These results, for the third year running, back up our expert insights that email marketing is the key to unlocking success within the education sector!

Moving on, we also asked teachers and leaders…

“How often do you check these social/communication tools each day?”

To this, 46.8% of teachers surveyed said they check their work email more than ten times a day, a slight increase from 2022 (46%). Facebook is the second communication tool that teachers engage with most regularly, but it trails far behind email, with just 3% of teachers saying they check it more than ten times a day. Of course, there’s nothing to suggest they’re checking their social media feeds for work purposes, so these could all purely be for entertainment.

Applied across the entire UK sector, this equates to nearly 5,387,000 more inbox logins than Facebook views by UK teachers each day. That’s a staggering 1.97 billion more logins over the course of one a year!

A closer look at the numbers show that teachers check their inbox an average of 8.3 times per day, and view their Facebook feed 2.75 per day. These numbers are extremely close to our findings from 2022.

Teacher workload continues to be a hot topic, and one of the key reasons why teachers voted to take strike action in February and March 2023. Whatever solution is found in the short-term, the longer-term issue is not likely to disappear overnight. For teachers to have resources at their fingertips via email is all the more important considering the pressure that those working in schools are continually under.

Teachers will naturally be checking their inboxes as they correspond with colleagues or parents. However, if you can highlight how important your offer is concerning their day-to-day work, perhaps even topics they’re emailing their colleagues about as your email hits such as wellbeing or attendance, your email is bound to gain attention.

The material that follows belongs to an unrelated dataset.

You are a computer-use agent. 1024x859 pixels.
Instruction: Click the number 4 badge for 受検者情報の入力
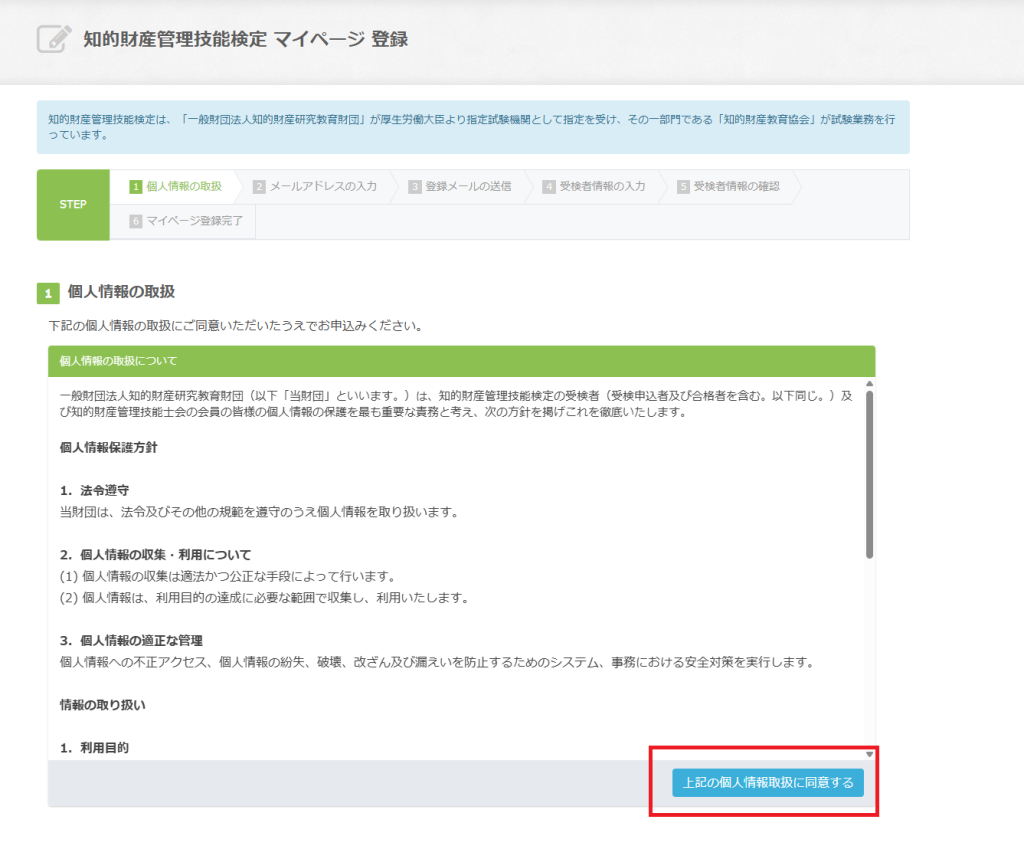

Sending postal campaigns to staff pigeon holes is still an effective method of communication, with 35% visiting their pigeon hole 1-3 times a day, and 59.9% less than once a day (some of which could simply be due to the fact not every teacher works full time). For many staff, it remains a daily habit, and one you should certainly take advantage of with your selling-to-school strategies.

For teaching staff, checking their pigeon holes once a day is not the same as scrolling their Twitter feed once a day. The power of something that can be held in the palm of your hand cannot be underestimated, particularly given the vast difference in quantity – and quality – between the two mediums.

If your pigeon hole campaign captures teachers’ imagination, they are likely to engage with it on a far deeper level, something that can be seen in the increase of likelihood for teachers to respond to an education publication advert.

Of course, aspects such as paper usage and costs will likely be a consideration for many businesses. While postal campaigns can be hugely successful, particularly when used in conjunction with an email strategy, they’re not always viable. Email campaigns, on the other hand, will ensure you reach the largest audience possible for the lowest cost, with often quicker turnaround times than postal processing.

What next?

Want to strengthen your school connections, accelerate the effectiveness of your email marketing campaigns, and learn more about combining postal and email campaigns to reign within the schools market?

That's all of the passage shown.